• **LE TEXTE**:
>>>>
Edgar Cabanas et Eva Illouz reconstituent ici avec brio les origines de cette nouvelle ” science ” et explorent les implications d’un phénomène parmi les plus captivants et inquiétants de ce début de siècle.
Mon avis
Si vous êtes des lecteurs et lectrices habituels du blog, vous aurez remarqué que je mentionne régulièrement la psychologie positive, à travers des ouvrages de Sonja Lyubomirsky, Shawn Achor ou encore Barbara Fredrickson – tous critiqués dans Happycratie).
Mes points d’accords
- C’est donc avec intérêt que j’ai lu Happycratie. J’avais déjà tendance à trouver des manques aux différents ouvrages de psychologie positive que j’avais pu lire et que j’ai retrouvés dans ce livre critique, notamment en ce qui concerne l’absence de référence à la mémoire traumatique et aux blessures du passé. C’est d’ailleurs la raison pour laquelle ce blog n’est pas dédié entièrement à la psychologie positive mais va se nourrir auprès de multiples courants de pensée (Communication Non Violente, Analyse Transactionnelle, refoulement et violence éducative, alphabétisation émotionnelle, techniques psychocorporelles, enfant intérieur, relations de couple…).
<<<<
• **TÂCHE DEMANDÉE**: Reprenez mot pour mot le passage du texte sur Happycratie qui commence par « Edgar Cabanas et » et qui s'arrête après « critiqués dans Happycratie). ».

• **LIGNES BRUTES**:
>>>>
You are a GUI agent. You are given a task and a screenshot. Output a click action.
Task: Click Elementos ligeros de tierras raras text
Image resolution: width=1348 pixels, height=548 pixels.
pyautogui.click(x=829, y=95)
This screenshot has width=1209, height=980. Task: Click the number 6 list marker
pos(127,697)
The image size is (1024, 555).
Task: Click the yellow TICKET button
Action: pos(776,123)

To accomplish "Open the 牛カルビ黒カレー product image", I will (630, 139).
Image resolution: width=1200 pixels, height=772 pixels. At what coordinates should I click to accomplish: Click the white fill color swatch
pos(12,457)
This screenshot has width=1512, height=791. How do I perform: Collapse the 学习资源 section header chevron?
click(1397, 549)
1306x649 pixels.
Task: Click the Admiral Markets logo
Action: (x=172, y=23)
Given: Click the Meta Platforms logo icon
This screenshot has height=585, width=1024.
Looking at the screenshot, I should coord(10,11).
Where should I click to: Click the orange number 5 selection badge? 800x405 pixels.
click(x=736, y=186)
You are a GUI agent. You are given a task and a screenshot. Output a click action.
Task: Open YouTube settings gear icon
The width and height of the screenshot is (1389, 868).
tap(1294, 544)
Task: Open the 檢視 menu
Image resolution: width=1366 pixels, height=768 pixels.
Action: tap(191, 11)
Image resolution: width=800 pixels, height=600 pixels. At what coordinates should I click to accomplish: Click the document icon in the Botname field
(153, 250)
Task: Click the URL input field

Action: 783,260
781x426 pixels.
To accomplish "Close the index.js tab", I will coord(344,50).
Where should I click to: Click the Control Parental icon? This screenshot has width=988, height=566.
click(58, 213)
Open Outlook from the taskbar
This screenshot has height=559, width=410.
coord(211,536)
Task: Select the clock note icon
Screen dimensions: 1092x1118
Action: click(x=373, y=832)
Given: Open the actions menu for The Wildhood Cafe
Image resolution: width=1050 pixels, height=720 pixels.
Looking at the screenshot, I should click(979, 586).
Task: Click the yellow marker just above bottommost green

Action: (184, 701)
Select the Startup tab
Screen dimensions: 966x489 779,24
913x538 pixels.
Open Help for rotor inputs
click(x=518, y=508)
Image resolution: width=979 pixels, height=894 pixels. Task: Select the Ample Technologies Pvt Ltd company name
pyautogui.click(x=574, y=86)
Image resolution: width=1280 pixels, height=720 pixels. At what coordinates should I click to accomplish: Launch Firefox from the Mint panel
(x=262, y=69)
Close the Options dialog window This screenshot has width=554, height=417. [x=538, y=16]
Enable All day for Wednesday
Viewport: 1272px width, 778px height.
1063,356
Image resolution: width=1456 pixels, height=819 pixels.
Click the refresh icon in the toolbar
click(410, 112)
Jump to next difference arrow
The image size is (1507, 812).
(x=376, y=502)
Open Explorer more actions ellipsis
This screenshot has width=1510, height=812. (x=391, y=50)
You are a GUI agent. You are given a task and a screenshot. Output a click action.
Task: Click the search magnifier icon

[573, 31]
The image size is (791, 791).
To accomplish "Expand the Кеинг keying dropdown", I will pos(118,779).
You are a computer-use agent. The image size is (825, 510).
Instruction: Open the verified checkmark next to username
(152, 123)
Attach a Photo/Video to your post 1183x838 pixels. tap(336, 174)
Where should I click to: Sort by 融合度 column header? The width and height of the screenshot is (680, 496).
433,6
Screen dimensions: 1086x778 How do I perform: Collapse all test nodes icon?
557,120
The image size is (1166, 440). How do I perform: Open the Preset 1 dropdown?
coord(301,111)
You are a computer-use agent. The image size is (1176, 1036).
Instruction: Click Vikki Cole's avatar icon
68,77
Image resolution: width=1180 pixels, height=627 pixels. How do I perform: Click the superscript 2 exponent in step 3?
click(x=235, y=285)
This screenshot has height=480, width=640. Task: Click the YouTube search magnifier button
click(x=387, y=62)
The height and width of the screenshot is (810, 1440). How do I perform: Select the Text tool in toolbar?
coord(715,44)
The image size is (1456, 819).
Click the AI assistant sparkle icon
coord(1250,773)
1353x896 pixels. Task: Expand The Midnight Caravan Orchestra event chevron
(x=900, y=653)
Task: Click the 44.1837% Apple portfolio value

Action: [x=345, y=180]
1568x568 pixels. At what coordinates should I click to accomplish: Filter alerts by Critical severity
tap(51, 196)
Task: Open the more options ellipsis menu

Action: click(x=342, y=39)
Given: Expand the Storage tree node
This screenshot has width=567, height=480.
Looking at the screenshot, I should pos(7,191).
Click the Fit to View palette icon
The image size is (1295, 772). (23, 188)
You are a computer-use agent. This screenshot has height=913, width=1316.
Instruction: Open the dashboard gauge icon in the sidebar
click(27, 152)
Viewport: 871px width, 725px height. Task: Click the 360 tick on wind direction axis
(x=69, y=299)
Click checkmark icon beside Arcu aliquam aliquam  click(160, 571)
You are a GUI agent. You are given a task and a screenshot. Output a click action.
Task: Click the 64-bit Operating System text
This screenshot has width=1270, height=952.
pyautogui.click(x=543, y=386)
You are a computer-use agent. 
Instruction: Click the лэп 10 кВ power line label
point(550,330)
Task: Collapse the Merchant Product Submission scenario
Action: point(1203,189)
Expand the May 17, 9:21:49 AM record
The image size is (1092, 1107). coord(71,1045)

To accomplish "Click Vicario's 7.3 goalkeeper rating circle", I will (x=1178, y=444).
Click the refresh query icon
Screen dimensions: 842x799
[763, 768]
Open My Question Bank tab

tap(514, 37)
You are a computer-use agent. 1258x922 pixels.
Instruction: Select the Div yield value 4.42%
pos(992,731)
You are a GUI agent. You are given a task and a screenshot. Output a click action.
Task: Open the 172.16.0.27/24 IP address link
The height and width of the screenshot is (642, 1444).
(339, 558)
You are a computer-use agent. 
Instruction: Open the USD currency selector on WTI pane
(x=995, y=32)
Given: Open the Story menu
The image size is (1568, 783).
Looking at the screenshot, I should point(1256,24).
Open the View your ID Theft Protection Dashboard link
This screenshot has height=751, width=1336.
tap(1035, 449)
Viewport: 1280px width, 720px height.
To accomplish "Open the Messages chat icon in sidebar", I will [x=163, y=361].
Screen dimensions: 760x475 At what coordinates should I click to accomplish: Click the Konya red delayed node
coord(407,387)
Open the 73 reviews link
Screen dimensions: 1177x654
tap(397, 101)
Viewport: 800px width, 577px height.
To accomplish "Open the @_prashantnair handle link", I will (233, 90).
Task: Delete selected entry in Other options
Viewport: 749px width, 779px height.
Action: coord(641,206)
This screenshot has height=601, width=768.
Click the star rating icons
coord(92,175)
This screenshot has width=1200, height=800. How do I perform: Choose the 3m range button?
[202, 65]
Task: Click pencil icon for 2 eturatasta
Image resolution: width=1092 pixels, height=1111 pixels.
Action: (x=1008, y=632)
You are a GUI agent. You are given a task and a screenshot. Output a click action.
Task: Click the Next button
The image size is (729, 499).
<<<<
• **TÂCHE ACCOMPLIE**:
Edgar Cabanas et Eva Illouz reconstituent ici avec brio les origines de cette nouvelle ” science ” et explorent les implications d’un phénomène parmi les plus captivants et inquiétants de ce début de siècle.
Mon avis
Si vous êtes des lecteurs et lectrices habituels du blog, vous aurez remarqué que je mentionne régulièrement la psychologie positive, à travers des ouvrages de Sonja Lyubomirsky, Shawn Achor ou encore Barbara Fredrickson – tous critiqués dans Happycratie).